● Written exercise 1
Give the names of all the keyword arguments passed to the sn.scatterplot call in the regression plotting code.
● Written exercise 2
Extend the regression plotting code, starting right after its last line.

● Passage shown

* * * * * * *

Subjectively, this is a better model (especially for Minority Status = 0 observations). However, the beauty of statistics is that we don't have to rely on subjective assessment!
The code below add the TEST
= 0 point to each line, to show they have the same intercept
fig, ax = plt.subplots(figsize=(8, 8))
sn.scatterplot(
'TEST',
'JPERF',
data=data,
hue='MINORITY',
ax=ax,
alpha=0.99,
s=200,
markers=['o', 'v'],
palette=['purple', 'green'],
style='MINORITY',
)
data['PREDICT'] = res3.predict()
mask0 = data['MINORITY'] == 0
mask1 = data['MINORITY'] == 1
y1 = data[mask0]['PREDICT']
y2 = data[mask1]['PREDICT']
ax.plot(
[0] + list(data[mask0]['TEST']),
[res3.params['Intercept']] + list(y1),
'b-',
label='Predicted (M=0)',
)

* * * * * * *

[Pointing data for screenshots]
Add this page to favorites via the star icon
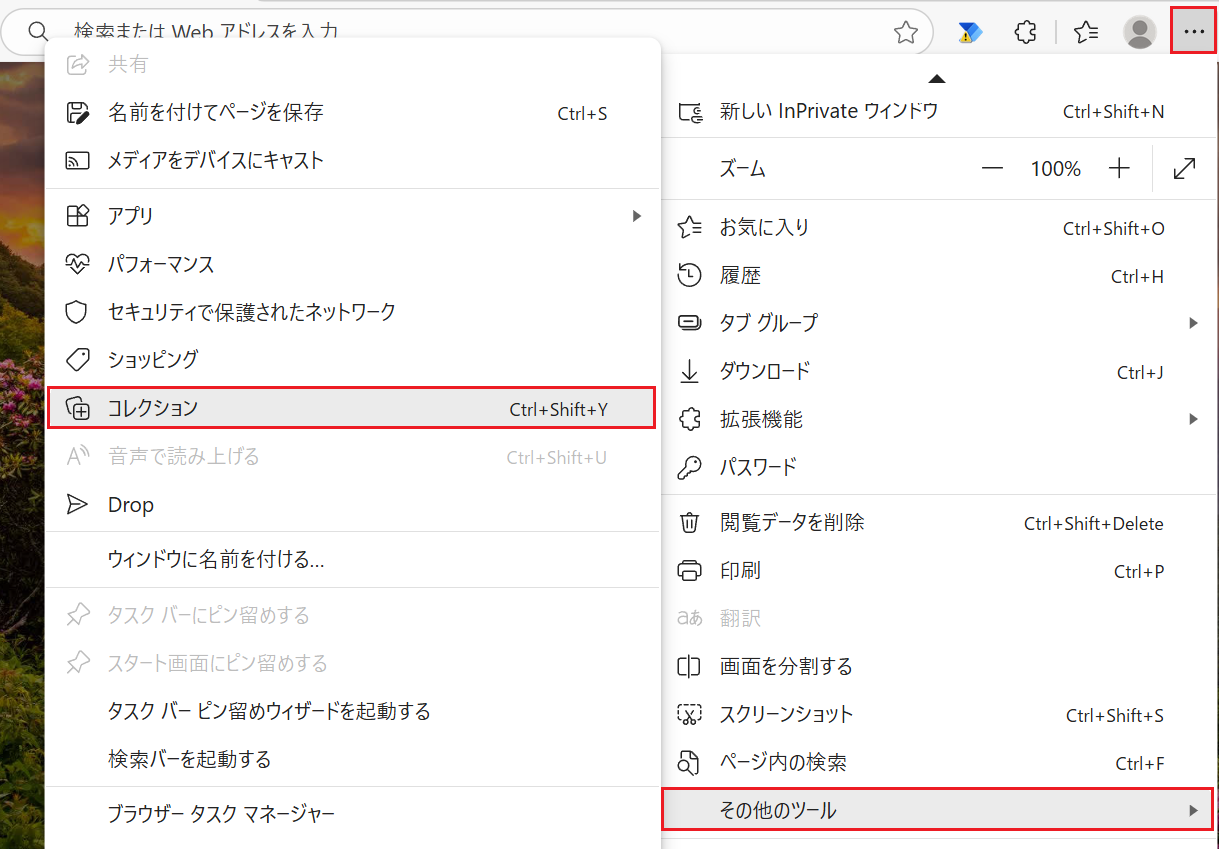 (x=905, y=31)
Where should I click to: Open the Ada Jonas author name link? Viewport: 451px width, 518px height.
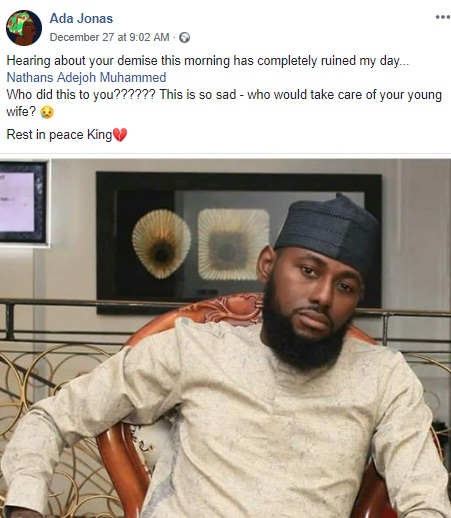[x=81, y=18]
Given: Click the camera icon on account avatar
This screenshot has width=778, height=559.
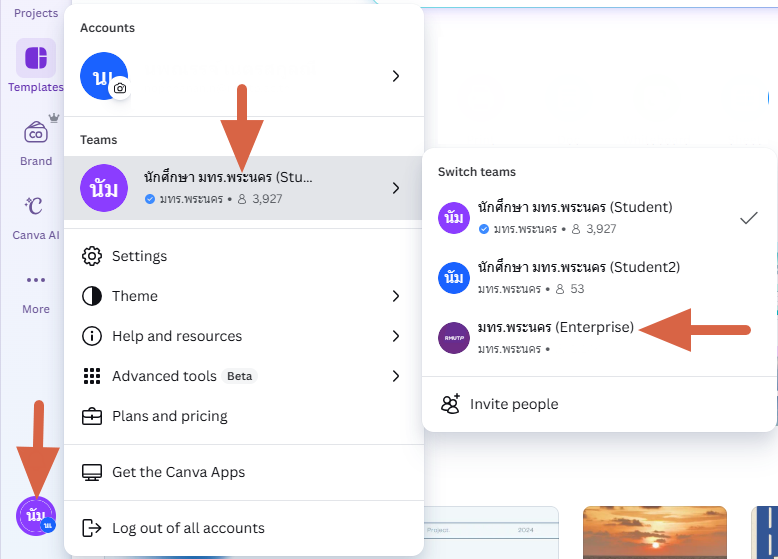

* * * * * * *

● Exercise result 1
data, hue, ax, alpha, s, markers, palette, style

● Exercise result 2
ax.plot(
[0] + list(data[mask1]['TEST']),
[res3.params['Intercept']] + list(y2),
'y-',
label='Predicted (M=1)',
)
ax.grid()
ax.legend(loc='best')
<matplotlib.legend.Legend at 0x2206ec85c18>
We plot the residuals
plt.plot(data['TEST'], res3.resid, 'o')
plt.axhline(0, color='r')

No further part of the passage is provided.